Tuesday, March 3, 2009

Intentions

The Rabbi looks down upon his followers and says:
“You must build a wall. With this wall that you build, you will separate your altruistic intentions from your selfish intentions, your selfless transcendent center that yearns for God will thus be separated from your ego based desires that only yearn for pleasure and fame and power and sex. By building this wall, you will begin on the path.”
I look around myself, at the wide desert that surrounds my little city of dreams, and I can plainly see that the construction of such a wall is impossible, such as it has been described. For the desert hides its depths, and in its depths there are caves through which the masked inhabitants travel, and there are deep secret rivers full of forgotten beasts, and there are great mythic birds that fly overhead in translucent silence, and there is a heavy burning rain that comes down from the skies every so often, and carries with it news from other lands, and there is an ever evolving sickness that travels through the open mouths of all of those that talk, and finds its way into all those that listen, and there are sounds that no wall can stop, screams from distant places and distant times, anguished screams that still yearn to be heard.
Far from the city, the ancient walled city within which the Rabbi speaks, there are people being killed, people being tortured, people being banished, people being thrown away like yesterday’s garbage, pushed away to find their misbegotten lives among the refuse of a thousand bloody wars. Can it then be said that the city is safe from this, as long as the pain and the screams and the tears and deep lakes of blood don’t touch the city walls? Does the Rabbi not know that the quest begins here, from the heart of the city, but it extends far beyond its gates? If the men that kill and torture come from the streets of this protected city, is the city then safe from their guilt? Are the city’s own intentions not corporealized in the sound wrenching missiles that tear through hot air and mud wall and fleshy membranes? Maybe the Rabbi does not know of this. Maybe he is simply quiet and blind, aloof from the madness around him, centered on the true God above. But if he is, then can he not be blamed for his own blindness? Is it not a self imposed exile that ultimately betrays his own stated intentions?

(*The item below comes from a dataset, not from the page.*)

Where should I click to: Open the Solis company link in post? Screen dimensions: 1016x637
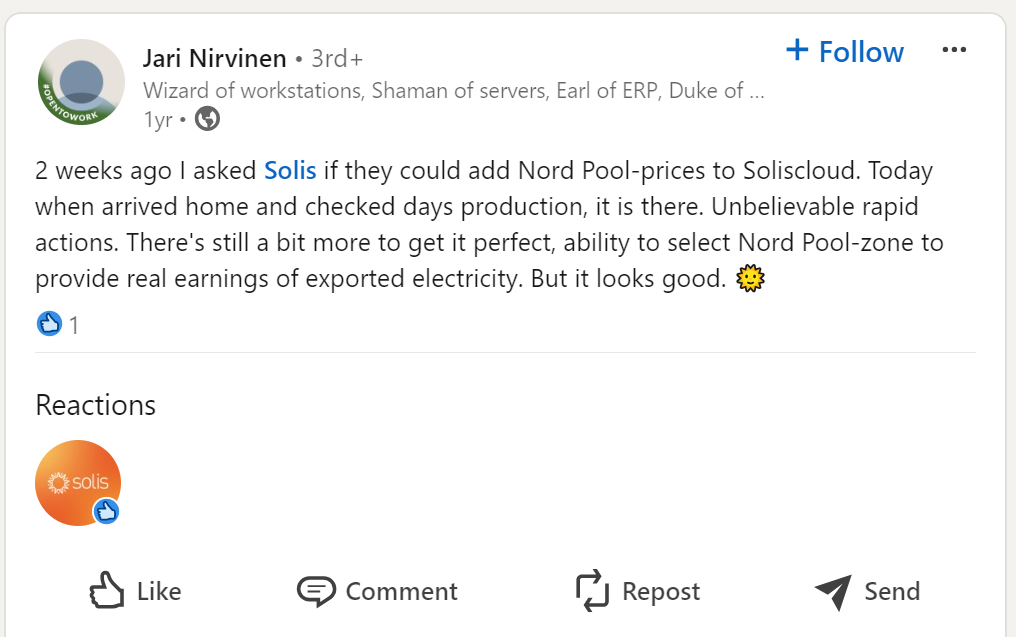click(x=290, y=171)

Why has he chosen to remain quiet in the face of so many atrocities? Why has he chosen to remain ignorant of the pain that travels in bits of dust through storms of pebbles and sand? Are these the altruistic intentions that remain hidden within the city walls? Or are these the other intentions, the ones that have managed to walk past the checkpoints, past the interrogations, past the security police, past the careful eye of the guards, and they have penetrated deep into the heart of the city, ready to unleash chaos with a single flicker of a switch?

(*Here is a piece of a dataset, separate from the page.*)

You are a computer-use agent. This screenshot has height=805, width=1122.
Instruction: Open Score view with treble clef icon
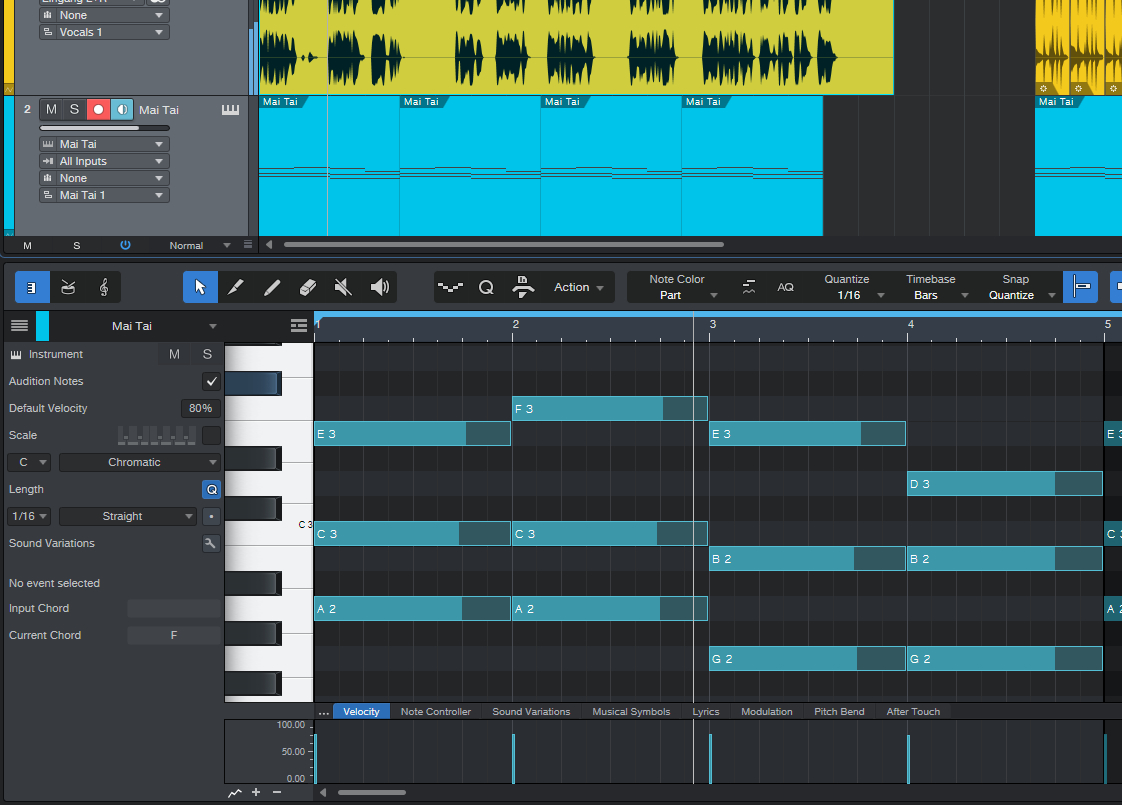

I am that I am. I am One. There is no Other. I am the Rabbi. I am the soldier. I am the killer. I am the bomb. I am the baby blown to little red bits.
How can we then build this wall around our inner city, when we can’t truly distinguish the good from the bad, the true from the false, the right from the wrong, the image from the real?
Within each step of my strange robot, the fleshy machine that I currently ride into extinction, lie a million electrical accidents, free in their randomness, wild in their flight. They flash like little lost torch lights in the middle of the desert night. Some of them, in their wild run through my body that is a world, may in fact look up to heaven. Most of them still stare into the bloody heart of the Void, and, as they stare, they yearn for power, they cry for revenge. They are all enmeshed, like spider webs around other spider webs, like the pages that you may read on a network of light, pages like this one, that make no sense in themselves and don’t even have the intention of clear communication. They swirl and they crash, they come to bursting bubbles of orgasmic supernovas and then sink into themselves to become eternal black holes.
Above all, they don't reveal themselves easily. They may look friendly and hide a bomb beneath their coat. They may look righteous but pull out a boy’s fingernails when the lights are down, and the walls are thick.
As above, so below.
As below, so above.
And if they hide from me, these strange wild intentions that roam within the electrical network that makes my fingers move across this keyboard, they will certainly hide in the endless desert of deeply entrenched resentment and hatred. And if they manage to get past a hundred checkpoints, and a thousand vigilant eyes, they will surely get past mine, my single pair of eyes which fall asleep recurrently and only come to a clear place of attention but a few times per day.
To start by building this wall, then, is a path to certain disaster. Or maybe just a path to blindness. The blindness that is willful, the blindness of the eye that can see but can’t rise above the very wall which its own hands have built.
We start from where we are. As evil as our intentions may currently be, they are the only ones we have.